:: Work to do ::
Arrange every one of the entries below as a Markdown table with the columns Row and Line. Give each nonblank line its own numbered row, and leave out blank lines.

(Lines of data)
— start —

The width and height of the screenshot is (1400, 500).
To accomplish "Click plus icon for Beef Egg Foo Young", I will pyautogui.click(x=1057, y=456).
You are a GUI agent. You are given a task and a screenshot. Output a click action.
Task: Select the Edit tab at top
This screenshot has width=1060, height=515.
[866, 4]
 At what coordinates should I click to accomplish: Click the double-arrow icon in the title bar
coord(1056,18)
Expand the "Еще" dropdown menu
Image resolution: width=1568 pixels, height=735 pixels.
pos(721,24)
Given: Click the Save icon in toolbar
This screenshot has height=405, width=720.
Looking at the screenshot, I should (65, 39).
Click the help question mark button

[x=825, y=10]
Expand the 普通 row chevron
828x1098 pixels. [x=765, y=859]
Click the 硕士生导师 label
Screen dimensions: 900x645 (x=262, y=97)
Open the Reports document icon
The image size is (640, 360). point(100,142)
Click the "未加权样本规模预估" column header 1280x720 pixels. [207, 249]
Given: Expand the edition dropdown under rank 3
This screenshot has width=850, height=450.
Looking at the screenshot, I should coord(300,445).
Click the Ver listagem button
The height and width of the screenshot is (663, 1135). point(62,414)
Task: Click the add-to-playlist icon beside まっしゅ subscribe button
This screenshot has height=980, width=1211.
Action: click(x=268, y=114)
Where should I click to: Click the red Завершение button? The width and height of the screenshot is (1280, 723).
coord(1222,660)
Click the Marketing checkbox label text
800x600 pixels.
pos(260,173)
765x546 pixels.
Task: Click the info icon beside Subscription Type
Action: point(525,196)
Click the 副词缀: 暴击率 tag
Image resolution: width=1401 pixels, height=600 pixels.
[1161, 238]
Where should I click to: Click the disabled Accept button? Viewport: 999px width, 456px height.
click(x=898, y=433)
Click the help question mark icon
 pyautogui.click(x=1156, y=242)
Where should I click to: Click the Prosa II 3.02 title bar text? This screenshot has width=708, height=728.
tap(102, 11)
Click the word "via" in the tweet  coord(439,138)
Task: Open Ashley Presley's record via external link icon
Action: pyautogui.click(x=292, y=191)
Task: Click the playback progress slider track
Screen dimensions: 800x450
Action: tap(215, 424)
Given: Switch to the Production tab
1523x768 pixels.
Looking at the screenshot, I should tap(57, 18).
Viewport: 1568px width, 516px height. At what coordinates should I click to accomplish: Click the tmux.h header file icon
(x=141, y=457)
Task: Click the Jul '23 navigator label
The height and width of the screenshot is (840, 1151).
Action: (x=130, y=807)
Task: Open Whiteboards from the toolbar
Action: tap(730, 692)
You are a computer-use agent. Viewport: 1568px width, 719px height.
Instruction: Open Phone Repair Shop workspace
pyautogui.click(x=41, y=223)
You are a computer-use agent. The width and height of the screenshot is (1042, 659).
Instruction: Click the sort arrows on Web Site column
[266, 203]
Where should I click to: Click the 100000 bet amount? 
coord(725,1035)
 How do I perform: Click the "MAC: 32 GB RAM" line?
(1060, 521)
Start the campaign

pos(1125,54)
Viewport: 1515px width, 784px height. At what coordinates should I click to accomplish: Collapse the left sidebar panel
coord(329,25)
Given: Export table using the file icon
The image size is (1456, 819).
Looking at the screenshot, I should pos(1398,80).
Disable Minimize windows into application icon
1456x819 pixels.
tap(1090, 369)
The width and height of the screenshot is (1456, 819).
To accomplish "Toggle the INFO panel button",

— end —

:: Expected answer ::
| Row | Line |
|---|---|
| 1 | The width and height of the screenshot is (1400, 500). |
| 2 | To accomplish "Click plus icon for Beef Egg Foo Young", I will pyautogui.click(x=1057, y=456). |
| 3 | You are a GUI agent. You are given a task and a screenshot. Output a click action. |
| 4 | Task: Select the Edit tab at top |
| 5 | This screenshot has width=1060, height=515. |
| 6 | [866, 4] |
| 7 |  At what coordinates should I click to accomplish: Click the double-arrow icon in the title bar |
| 8 | coord(1056,18) |
| 9 | Expand the "Еще" dropdown menu |
| 10 | Image resolution: width=1568 pixels, height=735 pixels. |
| 11 | pos(721,24) |
| 12 | Given: Click the Save icon in toolbar |
| 13 | This screenshot has height=405, width=720. |
| 14 | Looking at the screenshot, I should (65, 39). |
| 15 | Click the help question mark button |
| 16 | [x=825, y=10] |
| 17 | Expand the 普通 row chevron |
| 18 | 828x1098 pixels. [x=765, y=859] |
| 19 | Click the 硕士生导师 label |
| 20 | Screen dimensions: 900x645 (x=262, y=97) |
| 21 | Open the Reports document icon |
| 22 | The image size is (640, 360). point(100,142) |
| 23 | Click the "未加权样本规模预估" column header 1280x720 pixels. [207, 249] |
| 24 | Given: Expand the edition dropdown under rank 3 |
| 25 | This screenshot has width=850, height=450. |
| 26 | Looking at the screenshot, I should coord(300,445). |
| 27 | Click the Ver listagem button |
| 28 | The height and width of the screenshot is (663, 1135). point(62,414) |
| 29 | Task: Click the add-to-playlist icon beside まっしゅ subscribe button |
| 30 | This screenshot has height=980, width=1211. |
| 31 | Action: click(x=268, y=114) |
| 32 | Where should I click to: Click the red Завершение button? The width and height of the screenshot is (1280, 723). |
| 33 | coord(1222,660) |
| 34 | Click the Marketing checkbox label text |
| 35 | 800x600 pixels. |
| 36 | pos(260,173) |
| 37 | 765x546 pixels. |
| 38 | Task: Click the info icon beside Subscription Type |
| 39 | Action: point(525,196) |
| 40 | Click the 副词缀: 暴击率 tag |
| 41 | Image resolution: width=1401 pixels, height=600 pixels. |
| 42 | [1161, 238] |
| 43 | Where should I click to: Click the disabled Accept button? Viewport: 999px width, 456px height. |
| 44 | click(x=898, y=433) |
| 45 | Click the help question mark icon |
| 46 |  pyautogui.click(x=1156, y=242) |
| 47 | Where should I click to: Click the Prosa II 3.02 title bar text? This screenshot has width=708, height=728. |
| 48 | tap(102, 11) |
| 49 | Click the word "via" in the tweet  coord(439,138) |
| 50 | Task: Open Ashley Presley's record via external link icon |
| 51 | Action: pyautogui.click(x=292, y=191) |
| 52 | Task: Click the playback progress slider track |
| 53 | Screen dimensions: 800x450 |
| 54 | Action: tap(215, 424) |
| 55 | Given: Switch to the Production tab |
| 56 | 1523x768 pixels. |
| 57 | Looking at the screenshot, I should tap(57, 18). |
| 58 | Viewport: 1568px width, 516px height. At what coordinates should I click to accomplish: Click the tmux.h header file icon |
| 59 | (x=141, y=457) |
| 60 | Task: Click the Jul '23 navigator label |
| 61 | The height and width of the screenshot is (840, 1151). |
| 62 | Action: (x=130, y=807) |
| 63 | Task: Open Whiteboards from the toolbar |
| 64 | Action: tap(730, 692) |
| 65 | You are a computer-use agent. Viewport: 1568px width, 719px height. |
| 66 | Instruction: Open Phone Repair Shop workspace |
| 67 | pyautogui.click(x=41, y=223) |
| 68 | You are a computer-use agent. The width and height of the screenshot is (1042, 659). |
| 69 | Instruction: Click the sort arrows on Web Site column |
| 70 | [266, 203] |
| 71 | Where should I click to: Click the 100000 bet amount?  |
| 72 | coord(725,1035) |
| 73 |  How do I perform: Click the "MAC: 32 GB RAM" line? |
| 74 | (1060, 521) |
| 75 | Start the campaign |
| 76 | pos(1125,54) |
| 77 | Viewport: 1515px width, 784px height. At what coordinates should I click to accomplish: Collapse the left sidebar panel |
| 78 | coord(329,25) |
| 79 | Given: Export table using the file icon |
| 80 | The image size is (1456, 819). |
| 81 | Looking at the screenshot, I should pos(1398,80). |
| 82 | Disable Minimize windows into application icon |
| 83 | 1456x819 pixels. |
| 84 | tap(1090, 369) |
| 85 | The width and height of the screenshot is (1456, 819). |
| 86 | To accomplish "Toggle the INFO panel button", |